Extensive Farming and the Future of Food Production

Farmers worldwide are facing new environmental challenges. According to Dr Juan Villalba, Associate Professor in the Department of Wildland Resources at Utah State University and editor of ‘Animal Welfare in Extensive Production Systems’, skills learned from raising animals in more extreme environments can play an important role in responding effectively.
calendar icon 20 July 2016
clock icon 3 minute read

Approximately 50 per cent of the world’s total land surface area is made up of rangelands, complex ecosystems that can teach vital lessons for the future. Ellen Hardy spoke to Dr Villalba to find out more.

What is the global significance of animals living in extensive, as opposed to intensive, farming systems?

Animals living in extensive systems provide meat, milk, and fibre. Wild ruminants provide recreational opportunities like hunting and viewing, and domestic ruminants represent a fundamental source of power and transportation in many undeveloped countries.

In addition, animals living in extensive systems modify the landscapes they inhabit, representing a fundamental force for landscape management and conservation, for example through weed control, revegetation, nutrient cycling and creation of fire breaks.

How have modern environmental changes and new trends in animal welfare affected this significance?

This is a new field. Improvements in animal welfare will lead to significant improvements in production as well as in the efficiency at which animals modify the landscapes they inhabit, such as weed control, revegetation of landscapes and nutrient cycling.

How has new technology affected welfare in extensive farming in recent years?

New monitoring methods have the potential to identify production, health and welfare problems more quickly and in a more efficient way, where challenges include thermal stress, water balance, animal distribution in the landscape, toxic plants, predation, health, neonatal mortality and transport.

Animal Welfare in Extensive Production Systems’ provides the fundamental principles needed to understand and manage the welfare of animals living in extensive systems.

How might learnings from extensive farming inform welfare decisions in more intensive farming systems, and vice versa?

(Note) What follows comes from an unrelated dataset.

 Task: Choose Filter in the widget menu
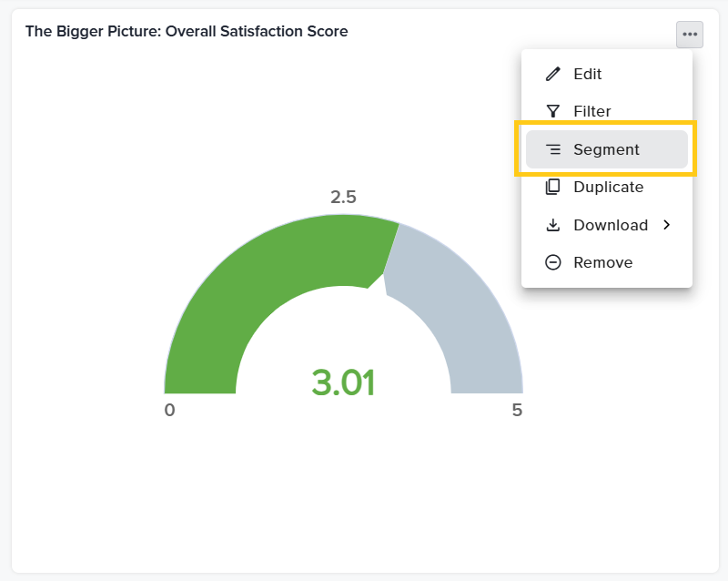coord(592,111)
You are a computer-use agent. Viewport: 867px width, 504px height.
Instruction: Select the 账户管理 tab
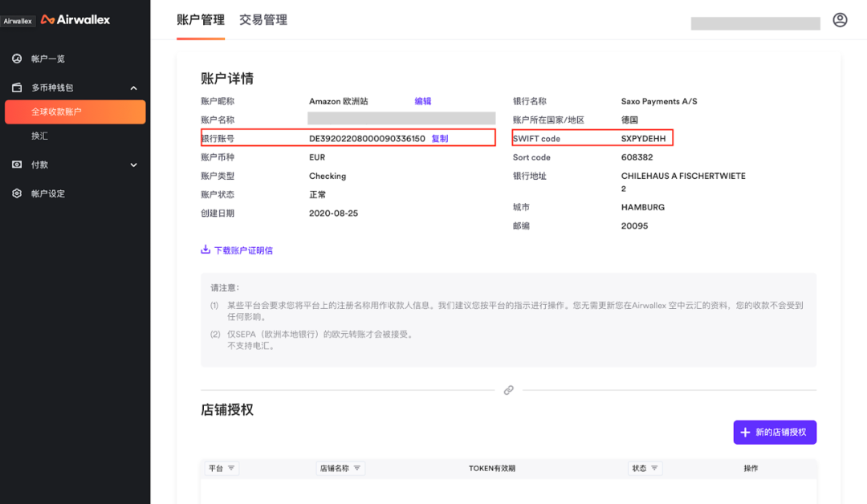pyautogui.click(x=199, y=20)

Conceptual frameworks used to assess and understand animal welfare in intensive systems can be applied to extensive systems.

Thus, all the knowledge gained through the years studying animal welfare in intensive systems is very useful – and a great starting point – for understanding the welfare of animals living in extensive systems. In turn, new paradigms developed for assessing animal welfare in extensive systems may also change some of the approaches and views used to assess welfare in intensive systems.

For instance, the idea of plant and biochemical diversity assisting in the improvement of animal health and welfare in extensive systems can be applied to intensive systems by providing animals with a variety of feeds and sensorial dimensions.

As the global population increases, what is the future for extensive farming?

The availability of fossil fuels is predicted to decline dramatically during the first half of the 21st century, and the deficits may not be alleviated by alternative sources of energy. This scenario will create opportunities for communities to benefit from foods produced locally in ways that nurture the health of soil, plants, herbivores, and people.

By necessity, food production will not be so dependent on fossils to fuel machinery; fertilisers, pesticides and insecticides to grow and protect plants in monocultures; antibiotics and anthelmintics to maintain the health of herbivores; and nutritional supplements and pharmaceuticals to sustain humans.

Rather, we will re-learn what it means to be locally adapted to the landscapes animals inhabit. Thus, the future of extensive farming is bright.